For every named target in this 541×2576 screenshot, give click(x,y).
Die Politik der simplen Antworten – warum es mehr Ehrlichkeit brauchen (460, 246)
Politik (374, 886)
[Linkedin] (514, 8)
****************
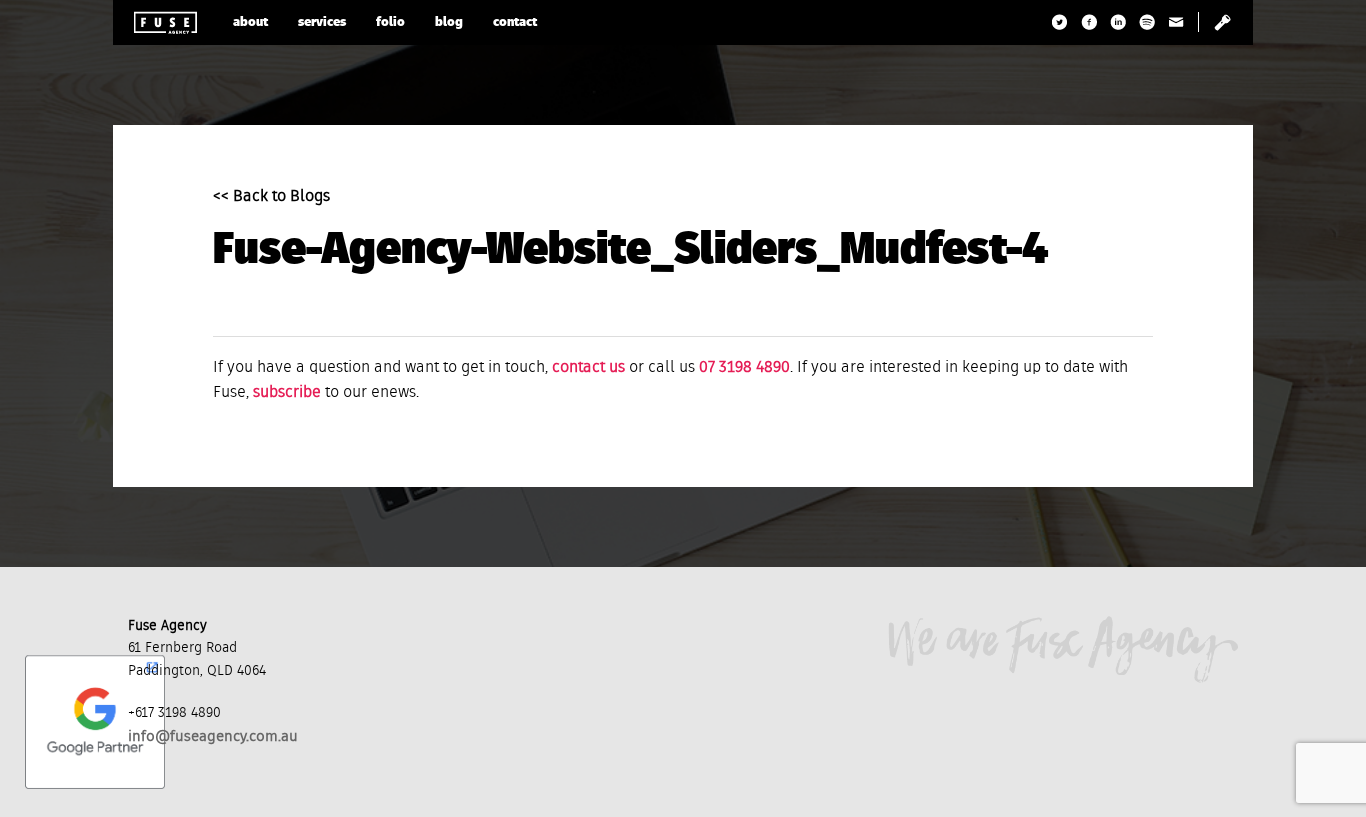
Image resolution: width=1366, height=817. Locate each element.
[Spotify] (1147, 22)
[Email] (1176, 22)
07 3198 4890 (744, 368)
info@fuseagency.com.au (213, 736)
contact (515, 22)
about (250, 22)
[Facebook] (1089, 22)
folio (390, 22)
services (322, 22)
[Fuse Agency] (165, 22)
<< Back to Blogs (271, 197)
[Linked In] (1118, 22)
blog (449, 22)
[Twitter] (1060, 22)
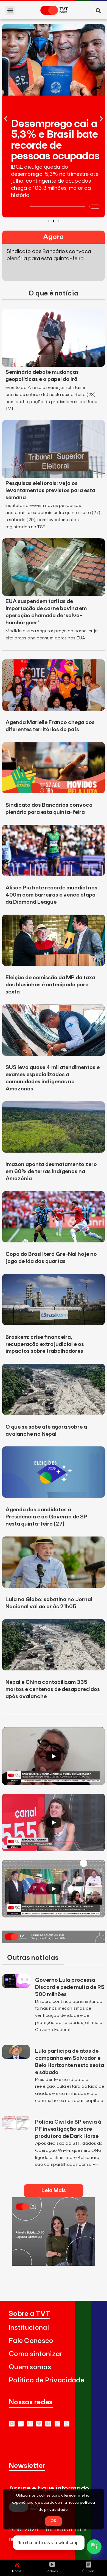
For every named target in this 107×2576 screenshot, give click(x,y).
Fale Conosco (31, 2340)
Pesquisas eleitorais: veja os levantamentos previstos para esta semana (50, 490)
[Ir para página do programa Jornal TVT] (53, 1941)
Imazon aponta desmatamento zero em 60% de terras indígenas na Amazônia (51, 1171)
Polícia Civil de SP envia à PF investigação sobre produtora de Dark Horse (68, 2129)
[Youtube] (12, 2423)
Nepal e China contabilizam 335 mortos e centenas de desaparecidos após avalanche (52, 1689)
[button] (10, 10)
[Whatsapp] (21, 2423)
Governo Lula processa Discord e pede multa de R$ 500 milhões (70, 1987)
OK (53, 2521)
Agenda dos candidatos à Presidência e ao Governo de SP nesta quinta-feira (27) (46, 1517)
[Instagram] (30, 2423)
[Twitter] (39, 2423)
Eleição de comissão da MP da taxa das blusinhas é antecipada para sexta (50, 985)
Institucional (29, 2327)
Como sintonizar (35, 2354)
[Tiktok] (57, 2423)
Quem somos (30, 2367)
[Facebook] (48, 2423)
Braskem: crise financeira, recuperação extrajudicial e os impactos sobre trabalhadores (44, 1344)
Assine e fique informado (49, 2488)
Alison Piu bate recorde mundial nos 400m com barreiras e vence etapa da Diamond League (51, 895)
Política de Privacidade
****************
Every line above that holds the string "screenshot" should be copied out.

### Your response
For every named target in this 541×2576 screenshot, give click(x,y).
For every named target in this 107×2576 screenshot, give click(x,y).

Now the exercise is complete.